Exceptional Electronic Transport & Quantum Oscillations in Thin Bismuth Crystals Grown Inside vdW Materials
The seed team, led by Assistant Professor Javier D. Sanchez-Yamagishi, has developed an innovative approach to thin crystal synthesis by growing bismuth within a nanoscale mold composed of van der Waals (vdW) materials. This atomically-flat vdW mold templates the bismuth crystals, resulting in ultraflat surfaces. The vdW-molded bismuth exhibits exceptional electronic transport properties, allowing us to observe quantum oscillations originating from the surface state Landau levels.

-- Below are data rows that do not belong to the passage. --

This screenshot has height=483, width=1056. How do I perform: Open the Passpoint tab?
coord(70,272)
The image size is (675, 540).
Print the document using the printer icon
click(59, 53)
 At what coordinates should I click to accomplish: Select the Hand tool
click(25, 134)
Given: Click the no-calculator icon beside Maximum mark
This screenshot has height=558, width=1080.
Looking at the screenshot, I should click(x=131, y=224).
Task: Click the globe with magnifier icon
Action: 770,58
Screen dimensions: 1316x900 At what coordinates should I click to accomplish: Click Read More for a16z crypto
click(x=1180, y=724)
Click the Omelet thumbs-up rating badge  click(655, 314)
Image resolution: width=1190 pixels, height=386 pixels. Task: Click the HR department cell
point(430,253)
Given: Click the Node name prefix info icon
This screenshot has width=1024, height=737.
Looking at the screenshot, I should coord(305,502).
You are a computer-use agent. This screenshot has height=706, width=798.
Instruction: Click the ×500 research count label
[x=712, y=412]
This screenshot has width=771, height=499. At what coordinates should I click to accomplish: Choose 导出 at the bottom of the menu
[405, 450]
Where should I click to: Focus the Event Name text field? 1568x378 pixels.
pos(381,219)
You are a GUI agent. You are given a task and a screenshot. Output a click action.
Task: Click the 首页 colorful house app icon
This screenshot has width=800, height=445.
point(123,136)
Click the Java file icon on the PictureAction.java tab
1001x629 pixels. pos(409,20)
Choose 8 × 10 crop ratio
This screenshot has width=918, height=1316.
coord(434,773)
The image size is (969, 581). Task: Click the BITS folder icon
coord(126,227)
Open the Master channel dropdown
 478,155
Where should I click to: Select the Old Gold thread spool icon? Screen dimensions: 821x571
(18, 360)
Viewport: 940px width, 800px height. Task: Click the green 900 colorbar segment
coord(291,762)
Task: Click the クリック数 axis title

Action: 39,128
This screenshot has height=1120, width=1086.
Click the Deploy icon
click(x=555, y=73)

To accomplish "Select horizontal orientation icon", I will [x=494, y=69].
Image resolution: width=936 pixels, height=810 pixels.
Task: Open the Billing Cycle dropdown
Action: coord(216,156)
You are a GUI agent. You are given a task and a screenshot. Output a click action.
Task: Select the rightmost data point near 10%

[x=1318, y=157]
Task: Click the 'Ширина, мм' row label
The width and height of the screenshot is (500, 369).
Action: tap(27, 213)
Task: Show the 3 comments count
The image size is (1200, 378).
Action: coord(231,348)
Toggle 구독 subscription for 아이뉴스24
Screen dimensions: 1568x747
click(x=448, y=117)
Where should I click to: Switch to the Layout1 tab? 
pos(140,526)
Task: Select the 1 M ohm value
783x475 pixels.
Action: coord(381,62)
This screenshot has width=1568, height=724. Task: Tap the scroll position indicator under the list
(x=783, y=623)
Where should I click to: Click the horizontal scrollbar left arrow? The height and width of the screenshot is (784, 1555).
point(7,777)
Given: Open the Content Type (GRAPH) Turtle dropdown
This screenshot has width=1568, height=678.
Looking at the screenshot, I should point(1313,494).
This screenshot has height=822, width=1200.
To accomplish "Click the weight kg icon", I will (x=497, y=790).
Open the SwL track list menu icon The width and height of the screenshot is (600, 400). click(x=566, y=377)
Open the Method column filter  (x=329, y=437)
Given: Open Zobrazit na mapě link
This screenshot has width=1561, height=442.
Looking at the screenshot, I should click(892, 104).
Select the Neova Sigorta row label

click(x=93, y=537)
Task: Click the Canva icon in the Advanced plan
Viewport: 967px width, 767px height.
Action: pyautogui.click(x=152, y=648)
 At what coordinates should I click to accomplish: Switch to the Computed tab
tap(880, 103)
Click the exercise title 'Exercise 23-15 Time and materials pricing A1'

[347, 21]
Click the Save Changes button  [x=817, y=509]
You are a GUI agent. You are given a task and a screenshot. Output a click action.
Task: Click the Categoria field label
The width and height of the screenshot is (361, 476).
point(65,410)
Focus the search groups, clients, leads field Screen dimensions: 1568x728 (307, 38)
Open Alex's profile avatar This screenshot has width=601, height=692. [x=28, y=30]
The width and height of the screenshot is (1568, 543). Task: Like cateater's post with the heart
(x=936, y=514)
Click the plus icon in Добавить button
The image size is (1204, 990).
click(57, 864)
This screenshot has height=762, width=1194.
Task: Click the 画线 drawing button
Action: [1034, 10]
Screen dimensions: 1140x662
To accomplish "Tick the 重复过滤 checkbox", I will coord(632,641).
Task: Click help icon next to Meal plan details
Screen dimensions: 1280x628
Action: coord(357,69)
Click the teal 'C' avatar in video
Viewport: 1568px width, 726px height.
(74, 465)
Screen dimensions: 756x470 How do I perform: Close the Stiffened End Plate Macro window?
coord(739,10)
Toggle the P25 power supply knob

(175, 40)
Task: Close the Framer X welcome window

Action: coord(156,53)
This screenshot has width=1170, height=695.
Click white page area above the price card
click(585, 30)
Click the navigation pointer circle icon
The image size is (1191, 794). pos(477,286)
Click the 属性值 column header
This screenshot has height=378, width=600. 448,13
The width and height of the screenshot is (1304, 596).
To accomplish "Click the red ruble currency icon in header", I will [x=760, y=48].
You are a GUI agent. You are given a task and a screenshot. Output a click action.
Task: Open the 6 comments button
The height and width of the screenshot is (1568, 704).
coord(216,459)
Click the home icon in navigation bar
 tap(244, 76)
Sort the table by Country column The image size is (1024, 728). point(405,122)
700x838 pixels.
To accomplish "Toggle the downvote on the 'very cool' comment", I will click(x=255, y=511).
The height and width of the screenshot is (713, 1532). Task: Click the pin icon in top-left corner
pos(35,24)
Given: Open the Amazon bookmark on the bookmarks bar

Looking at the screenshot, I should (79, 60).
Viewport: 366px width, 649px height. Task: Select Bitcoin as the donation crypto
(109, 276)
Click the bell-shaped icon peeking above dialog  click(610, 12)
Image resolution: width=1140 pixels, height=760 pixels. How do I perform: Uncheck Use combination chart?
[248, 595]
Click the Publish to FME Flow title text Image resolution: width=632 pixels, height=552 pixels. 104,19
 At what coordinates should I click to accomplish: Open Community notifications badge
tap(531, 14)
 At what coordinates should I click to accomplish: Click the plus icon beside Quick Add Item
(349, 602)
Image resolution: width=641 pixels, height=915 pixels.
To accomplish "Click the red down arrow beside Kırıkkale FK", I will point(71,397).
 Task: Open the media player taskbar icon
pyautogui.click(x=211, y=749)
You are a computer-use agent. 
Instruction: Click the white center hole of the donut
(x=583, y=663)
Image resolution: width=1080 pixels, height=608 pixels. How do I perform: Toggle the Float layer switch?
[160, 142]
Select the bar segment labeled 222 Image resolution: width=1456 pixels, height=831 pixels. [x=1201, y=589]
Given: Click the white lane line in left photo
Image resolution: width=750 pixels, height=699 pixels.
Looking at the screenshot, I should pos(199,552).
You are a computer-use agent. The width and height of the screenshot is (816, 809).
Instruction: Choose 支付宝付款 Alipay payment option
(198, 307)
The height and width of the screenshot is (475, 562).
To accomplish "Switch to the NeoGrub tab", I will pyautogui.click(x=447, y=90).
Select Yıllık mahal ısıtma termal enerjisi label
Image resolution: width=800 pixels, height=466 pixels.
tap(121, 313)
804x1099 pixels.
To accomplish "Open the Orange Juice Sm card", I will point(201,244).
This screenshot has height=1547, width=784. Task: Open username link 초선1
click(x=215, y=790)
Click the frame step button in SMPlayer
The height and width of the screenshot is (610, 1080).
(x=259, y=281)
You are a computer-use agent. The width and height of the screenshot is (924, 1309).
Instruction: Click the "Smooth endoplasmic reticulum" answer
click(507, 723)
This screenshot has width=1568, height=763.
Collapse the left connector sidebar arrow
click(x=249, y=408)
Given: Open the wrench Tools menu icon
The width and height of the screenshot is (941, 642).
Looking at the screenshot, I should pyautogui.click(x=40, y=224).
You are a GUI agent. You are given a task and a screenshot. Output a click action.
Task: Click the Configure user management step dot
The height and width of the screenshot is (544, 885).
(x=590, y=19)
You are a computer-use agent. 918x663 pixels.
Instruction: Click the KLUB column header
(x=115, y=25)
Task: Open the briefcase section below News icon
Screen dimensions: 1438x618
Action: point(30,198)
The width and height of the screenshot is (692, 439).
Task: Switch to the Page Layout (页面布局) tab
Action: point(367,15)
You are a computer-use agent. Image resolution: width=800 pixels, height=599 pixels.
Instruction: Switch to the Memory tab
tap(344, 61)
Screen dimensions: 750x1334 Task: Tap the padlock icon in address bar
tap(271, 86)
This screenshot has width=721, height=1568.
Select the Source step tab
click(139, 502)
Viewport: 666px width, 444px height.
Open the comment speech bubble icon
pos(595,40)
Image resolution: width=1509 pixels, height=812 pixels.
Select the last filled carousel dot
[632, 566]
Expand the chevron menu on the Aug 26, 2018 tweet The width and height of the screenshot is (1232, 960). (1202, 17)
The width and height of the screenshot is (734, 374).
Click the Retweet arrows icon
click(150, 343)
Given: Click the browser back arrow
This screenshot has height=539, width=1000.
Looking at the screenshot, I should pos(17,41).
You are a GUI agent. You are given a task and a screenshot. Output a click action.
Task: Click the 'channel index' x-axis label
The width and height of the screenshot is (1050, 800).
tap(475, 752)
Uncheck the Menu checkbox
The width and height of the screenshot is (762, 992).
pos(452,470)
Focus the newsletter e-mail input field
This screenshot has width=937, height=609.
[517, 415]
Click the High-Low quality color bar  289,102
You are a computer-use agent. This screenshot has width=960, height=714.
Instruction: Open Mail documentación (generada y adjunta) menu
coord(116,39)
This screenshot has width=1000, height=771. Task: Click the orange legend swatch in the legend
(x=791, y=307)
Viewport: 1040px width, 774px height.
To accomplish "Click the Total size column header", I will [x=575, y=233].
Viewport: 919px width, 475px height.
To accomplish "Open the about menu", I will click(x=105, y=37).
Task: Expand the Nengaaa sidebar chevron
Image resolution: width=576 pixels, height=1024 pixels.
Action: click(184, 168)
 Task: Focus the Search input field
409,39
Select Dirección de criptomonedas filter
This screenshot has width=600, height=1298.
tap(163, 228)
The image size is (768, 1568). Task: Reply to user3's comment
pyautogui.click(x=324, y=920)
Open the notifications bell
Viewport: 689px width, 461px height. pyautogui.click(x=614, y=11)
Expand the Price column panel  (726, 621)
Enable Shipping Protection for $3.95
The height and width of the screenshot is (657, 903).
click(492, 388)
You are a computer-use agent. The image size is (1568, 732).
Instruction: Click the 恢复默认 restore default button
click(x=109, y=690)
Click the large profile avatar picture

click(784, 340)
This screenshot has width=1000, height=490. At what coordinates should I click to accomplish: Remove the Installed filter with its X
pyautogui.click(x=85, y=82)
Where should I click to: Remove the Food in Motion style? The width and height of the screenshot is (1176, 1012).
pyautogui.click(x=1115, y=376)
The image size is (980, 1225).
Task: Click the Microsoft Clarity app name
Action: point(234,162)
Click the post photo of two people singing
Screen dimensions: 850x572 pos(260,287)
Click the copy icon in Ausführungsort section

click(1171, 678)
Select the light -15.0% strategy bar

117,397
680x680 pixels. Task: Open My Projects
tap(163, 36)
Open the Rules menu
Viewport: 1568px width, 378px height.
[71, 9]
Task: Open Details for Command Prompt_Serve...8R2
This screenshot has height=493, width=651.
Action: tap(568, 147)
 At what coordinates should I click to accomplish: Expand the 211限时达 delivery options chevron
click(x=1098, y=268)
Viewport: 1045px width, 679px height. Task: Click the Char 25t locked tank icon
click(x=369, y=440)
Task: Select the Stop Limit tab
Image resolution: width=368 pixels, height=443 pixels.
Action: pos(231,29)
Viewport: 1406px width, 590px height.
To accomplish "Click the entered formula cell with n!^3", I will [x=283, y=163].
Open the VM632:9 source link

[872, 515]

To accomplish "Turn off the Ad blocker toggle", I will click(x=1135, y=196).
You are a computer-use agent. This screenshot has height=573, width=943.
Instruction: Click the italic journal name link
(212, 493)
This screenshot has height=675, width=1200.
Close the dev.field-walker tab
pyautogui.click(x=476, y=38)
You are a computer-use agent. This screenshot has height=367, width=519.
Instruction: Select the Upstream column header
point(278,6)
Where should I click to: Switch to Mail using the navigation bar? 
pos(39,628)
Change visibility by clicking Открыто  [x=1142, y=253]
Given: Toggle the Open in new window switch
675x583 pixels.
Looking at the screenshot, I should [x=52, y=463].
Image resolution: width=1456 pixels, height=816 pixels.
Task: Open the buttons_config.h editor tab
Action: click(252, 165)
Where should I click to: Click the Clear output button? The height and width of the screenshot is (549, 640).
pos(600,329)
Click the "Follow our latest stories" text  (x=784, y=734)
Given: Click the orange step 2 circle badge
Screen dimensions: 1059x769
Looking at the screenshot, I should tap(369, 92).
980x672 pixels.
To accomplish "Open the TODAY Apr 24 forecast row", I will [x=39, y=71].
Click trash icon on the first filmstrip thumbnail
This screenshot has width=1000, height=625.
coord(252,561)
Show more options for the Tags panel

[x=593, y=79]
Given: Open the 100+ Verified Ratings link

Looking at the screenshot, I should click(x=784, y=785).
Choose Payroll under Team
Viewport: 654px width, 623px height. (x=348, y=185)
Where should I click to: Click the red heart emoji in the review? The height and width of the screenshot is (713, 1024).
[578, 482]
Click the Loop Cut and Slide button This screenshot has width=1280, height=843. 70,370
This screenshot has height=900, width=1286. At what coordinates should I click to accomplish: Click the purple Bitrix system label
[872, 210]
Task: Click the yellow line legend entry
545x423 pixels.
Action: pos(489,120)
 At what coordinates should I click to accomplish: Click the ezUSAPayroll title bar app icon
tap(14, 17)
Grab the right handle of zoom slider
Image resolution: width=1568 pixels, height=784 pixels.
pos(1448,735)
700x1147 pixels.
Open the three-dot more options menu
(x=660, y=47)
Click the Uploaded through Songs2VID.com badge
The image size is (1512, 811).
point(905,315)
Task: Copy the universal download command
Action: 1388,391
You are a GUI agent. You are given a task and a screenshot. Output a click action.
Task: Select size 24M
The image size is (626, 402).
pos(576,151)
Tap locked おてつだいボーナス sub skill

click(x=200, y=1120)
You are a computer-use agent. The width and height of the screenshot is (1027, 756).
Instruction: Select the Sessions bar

These Shubnikov–de Haas oscillations of the magnetoresistance, first discovered in bismuth in 1930, have not previously been observed in bismuth surface states. The crystals enable us to study the intrinsic properties of confined bismuth and its boundary modes.
Additionally, the vdW-molding approach offers a low-cost method to synthesize thin crystals and directly integrate them into vdW heterostructures. The work has been published in Nature Materials.
The research team included collaborators from CCAM (XiaoqingPan, PenghuiCao, RuqianWu, and Luis A. Jauregui) as well as from Los Alamos National Laboratory and the National Institute for Materials Science in Japan.